#### Problem to solve:
Write out all of the following data word for word, leaving out the pictures.

#### Input material:
-- Begin --

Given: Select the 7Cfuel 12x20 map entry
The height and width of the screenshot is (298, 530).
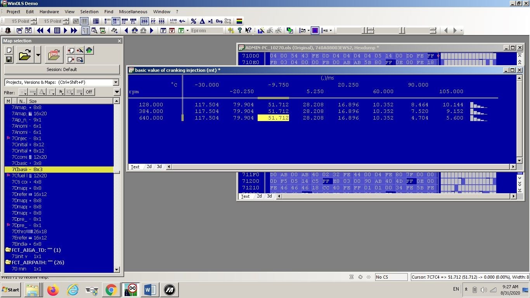Looking at the screenshot, I should click(59, 176).
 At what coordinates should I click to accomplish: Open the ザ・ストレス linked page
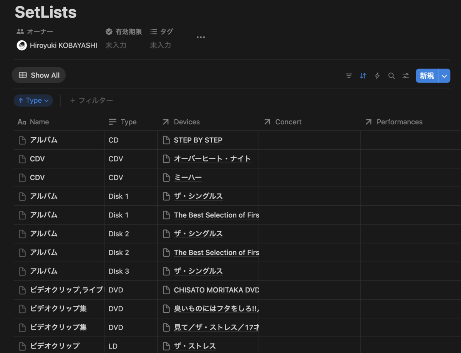pyautogui.click(x=195, y=346)
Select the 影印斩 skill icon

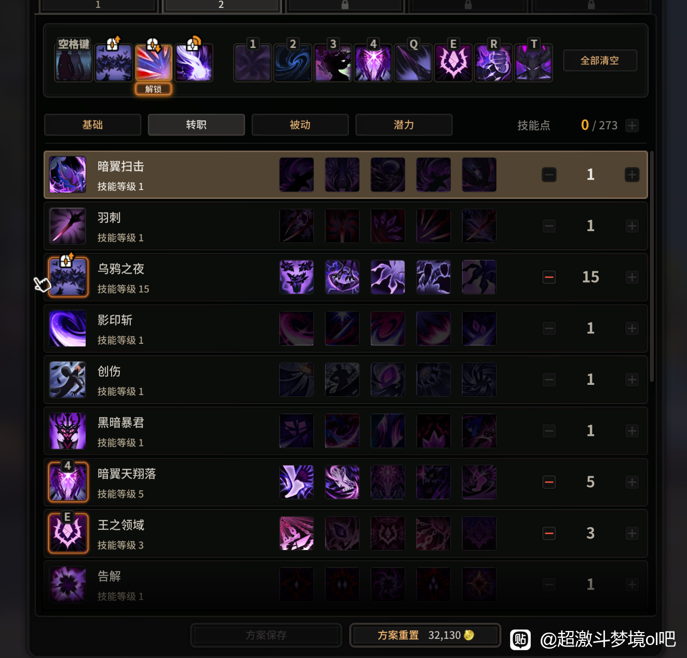tap(67, 328)
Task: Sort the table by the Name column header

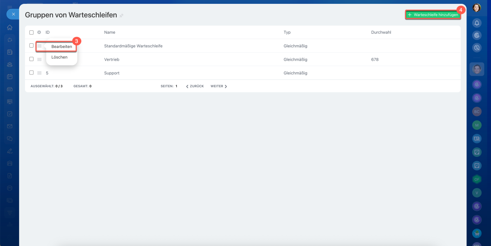Action: pyautogui.click(x=110, y=33)
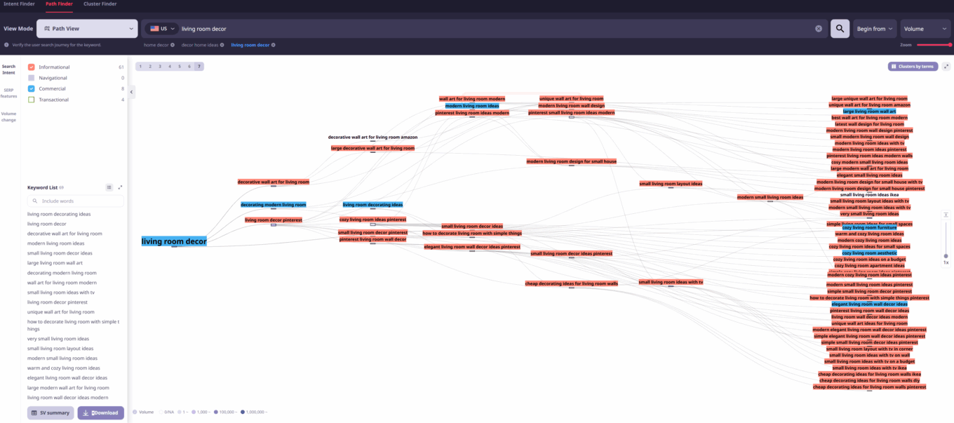
Task: Uncheck the Informational intent checkbox
Action: (x=31, y=67)
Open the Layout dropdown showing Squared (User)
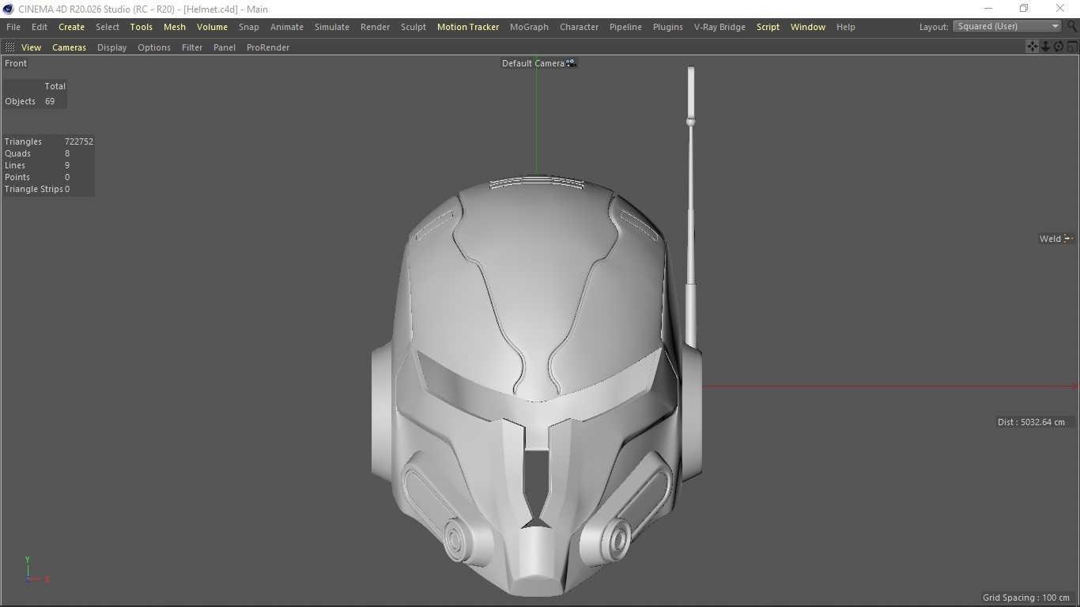This screenshot has width=1080, height=607. click(x=1006, y=26)
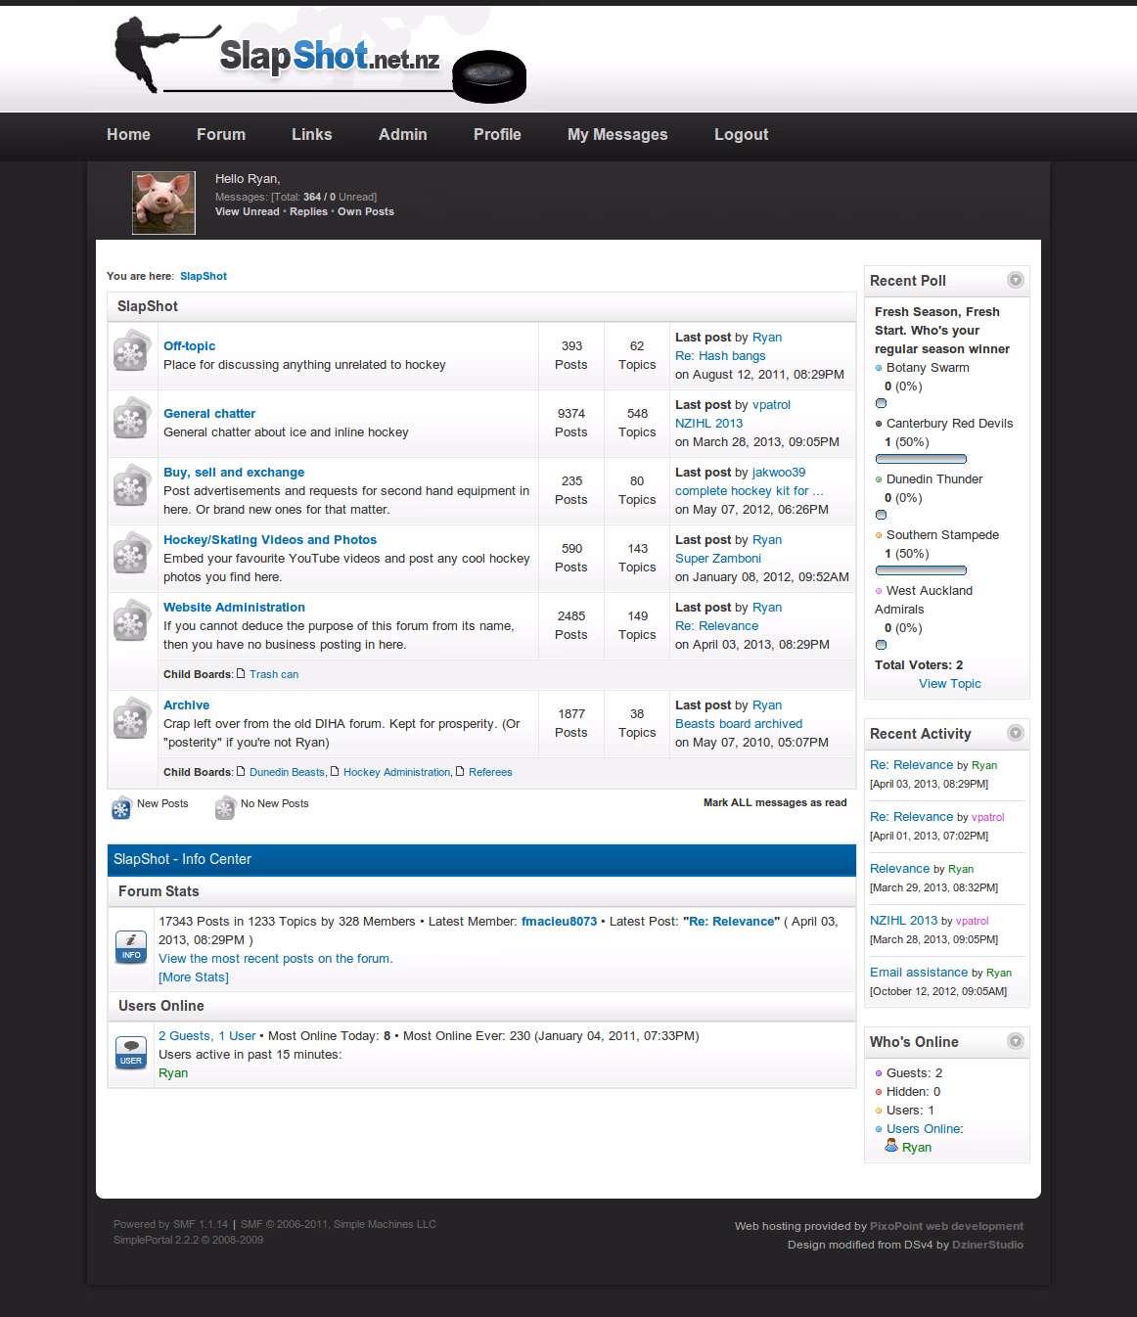The height and width of the screenshot is (1317, 1137).
Task: Click the Forum Stats info icon
Action: [x=131, y=946]
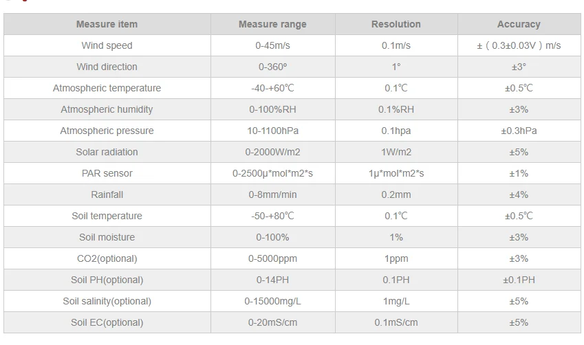
Task: Select the Atmospheric humidity cell
Action: [x=107, y=109]
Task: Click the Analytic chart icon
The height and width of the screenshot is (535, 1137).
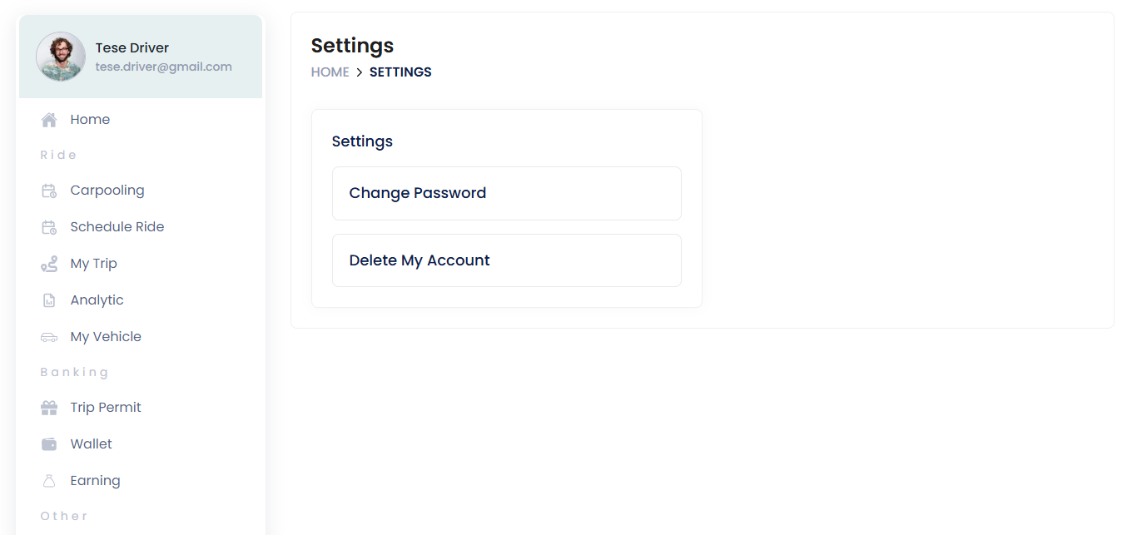Action: pos(49,300)
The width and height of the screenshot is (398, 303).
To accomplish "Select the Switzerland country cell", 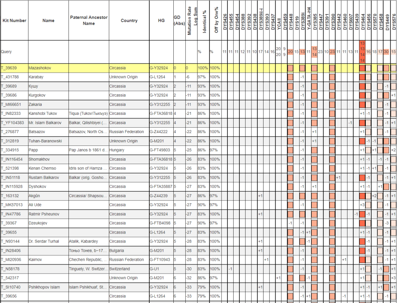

-- End --

#### Final answer:
Given: Select the 7Cfuel 12x20 map entry
The height and width of the screenshot is (298, 530).
Looking at the screenshot, I should click(59, 176).
 At what coordinates should I click to accomplish: Open the ザ・ストレス linked page
pyautogui.click(x=195, y=346)
Select the 影印斩 skill icon

tap(67, 328)
Task: Sort the table by the Name column header

Action: pyautogui.click(x=110, y=33)
Task: Uncheck the Informational intent checkbox
Action: (x=31, y=67)
Open the Layout dropdown showing Squared (User)
This screenshot has width=1080, height=607. click(x=1006, y=26)
The height and width of the screenshot is (1317, 1137).
Task: Click the Forum Stats info icon
Action: [x=131, y=946]
Task: Select the Atmospheric humidity cell
Action: [x=107, y=109]
Task: Click the Analytic chart icon
The height and width of the screenshot is (535, 1137).
Action: pos(49,300)
The width and height of the screenshot is (398, 303).
To accomplish "Select the Switzerland country cell", 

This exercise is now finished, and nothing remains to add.